Mark Zuckerberg ©Frederic Legrand - COMEO / Shutterstock.com
Mark Zuckerberg a expliqué sur Fox News que son réseau social ne se posait pas « en arbitre de
la vérité » et défend l'idée de neutralité des plateformes vis-à-vis des opinions des personnalités politiques.
Donald Trump a trouvé un allié inattendu dans sa bataille contre Twitter en la personne de Mark Zuckerberg.

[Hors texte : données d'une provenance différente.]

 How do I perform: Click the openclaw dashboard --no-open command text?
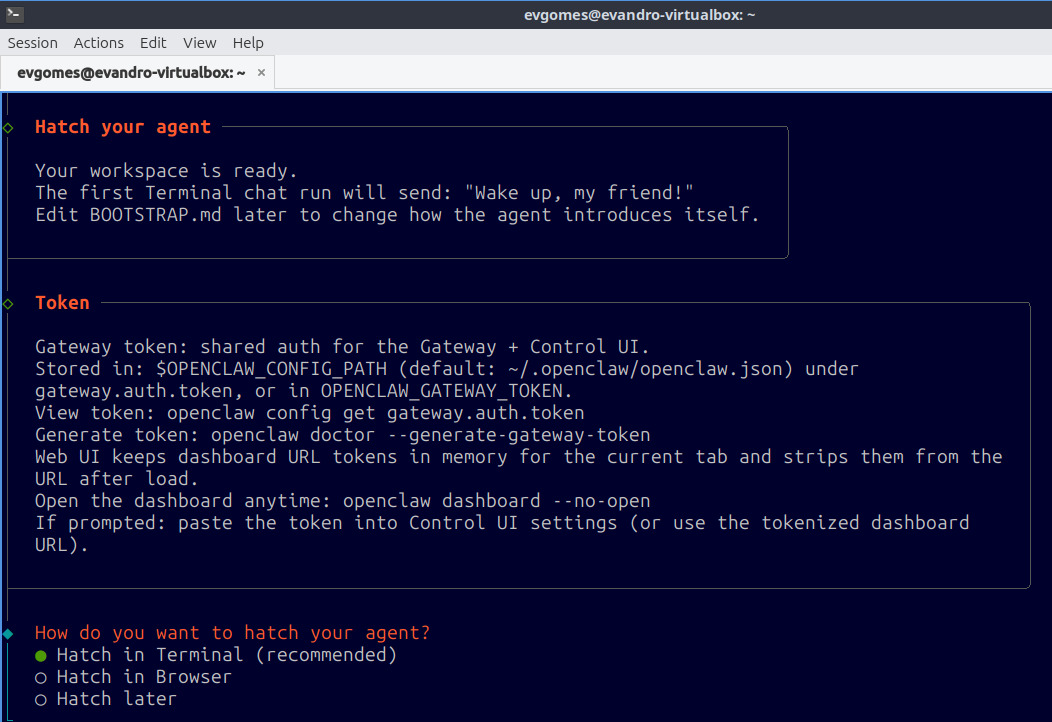tap(496, 501)
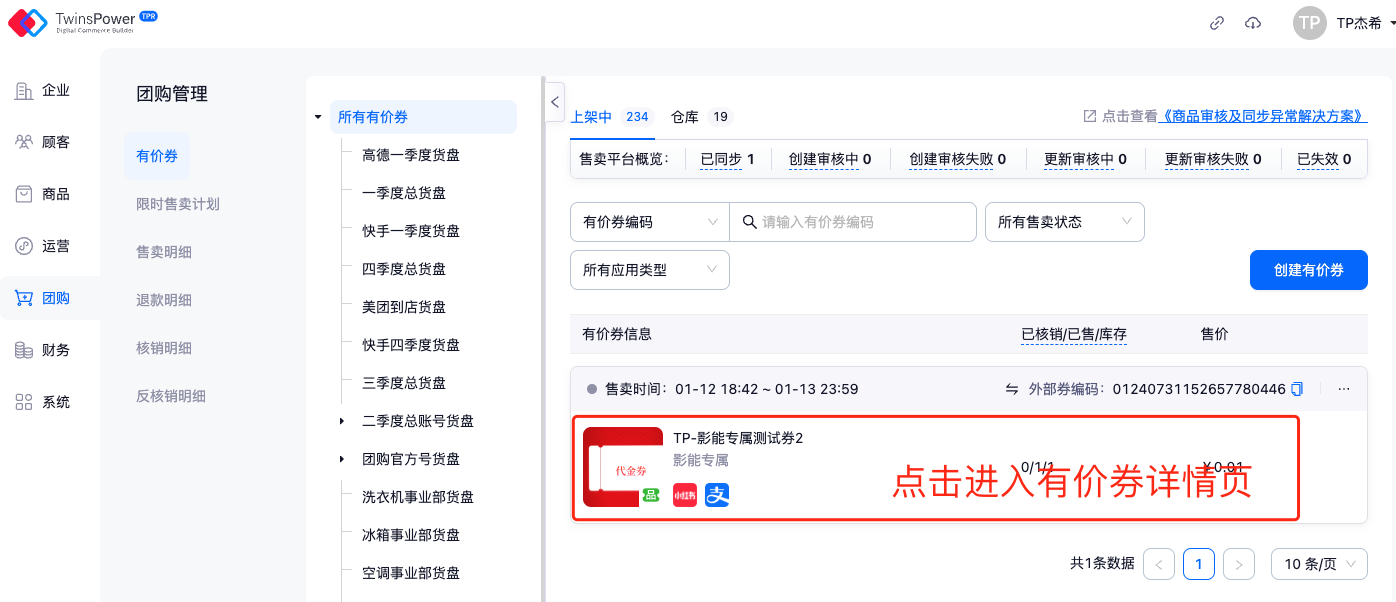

Facebook entend garantir la pluralité des opinions

Le président des États-Unis vient de signer un décret qui pourrait à l'avenir lever l'immunité des plateformes d'hébergement de contenus, comme Twitter et Facebook, et les rendre responsables des messages postés et de leurs actions de modération.
Donald Trump, visiblement vexé, a fait passer ce texte de loi suite à l'ajout d'un message d'information par Twitter sur deux de ses tweets et renvoyant à une plateforme de fact-checking.
Interrogé à ce sujet sur la chaîne républicaine et pro-Trump Fox News, le fondateur de Facebook, sans approuver la démarche du président américain, a expliqué que son entreprise avait « une politique différente de celle de Twitter à ce sujet ».
« Je crois fermement que Facebook ne devrait pas être l'arbitre de la vérité de tout ce que les gens disent en ligne. Les entreprises privées ne devraient probablement pas le faire, les plateformes, en particulier, ne devraient pas être en mesure de le faire », ajoute Mark Zuckerberg.

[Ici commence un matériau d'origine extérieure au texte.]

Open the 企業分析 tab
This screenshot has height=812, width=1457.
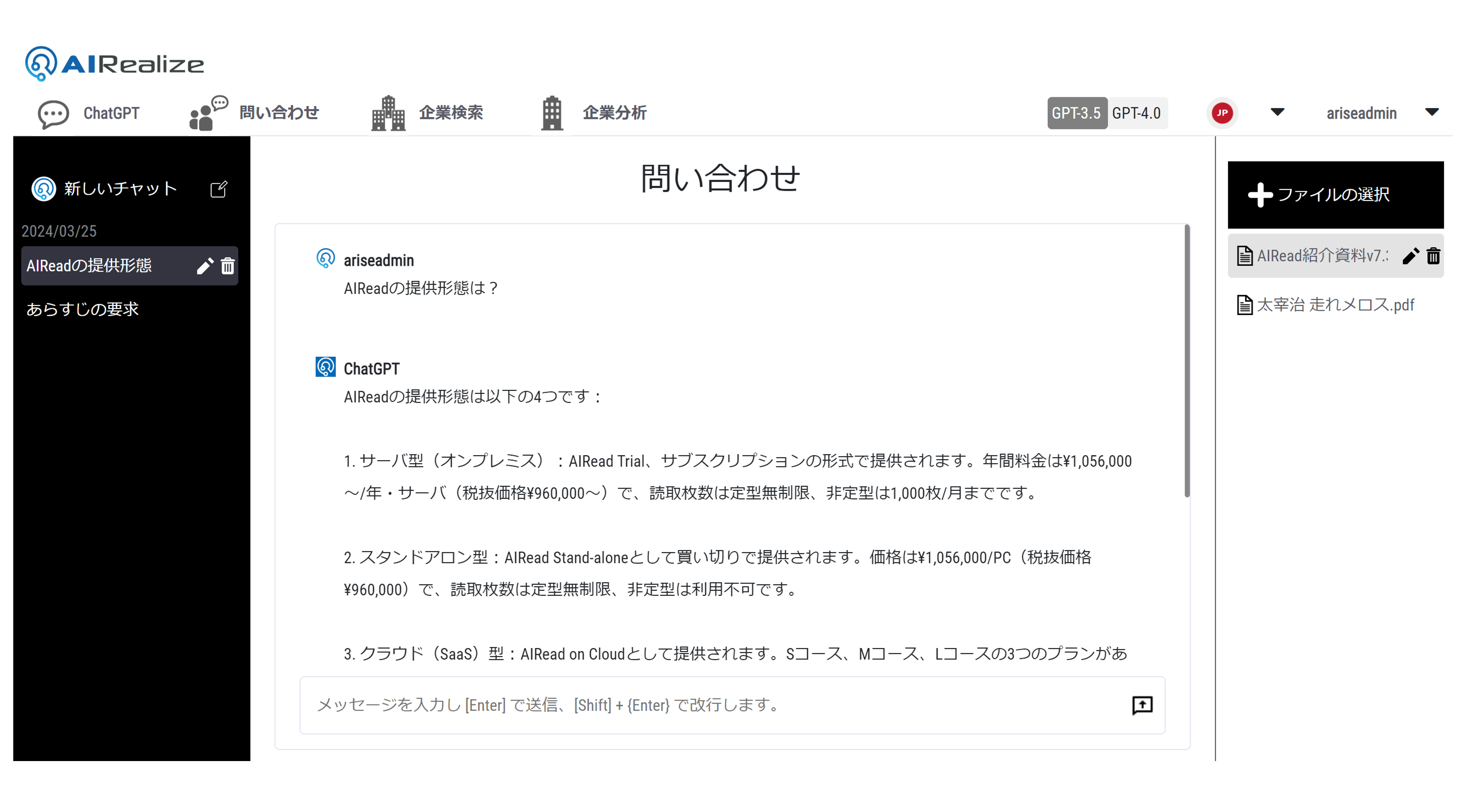593,113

Zuckerberg ne s'engage pas dans le débat en prévision des élections présidentielles 2020

Ce n'est pas la première fois que le fondateur du plus grand réseau social au monde plaide pour un respect total de la liberté d'expression, même à propos des messages les plus mensongers et fantaisistes.
Il y a quelques mois, Facebook avait annoncé que ses règles de modération ne s'appliqueraient pas aux personnalités politiques, qui pourraient publier ce qu'elles souhaitent sans vérification des informations par les équipes de fact-checking. 
Une manière pour la plateforme de ménager les sensibilités en vue des élections présidentielles 2020, qui verront les équipes de campagne dépenser des millions de dollars en publicité sur le réseau social.
Le fondateur de Twitter Jack Dorsey a immédiatement répondu à Mark Zuckerberg, sans jamais le citer, en indiquant que sa plateforme ne se considère pas non plus comme un « arbitre de la vérité » mais continuera à « mettre en évidence les déclarations contradictoires et de montrer les informations litigieuses afin que les gens puissent juger par eux-mêmes ».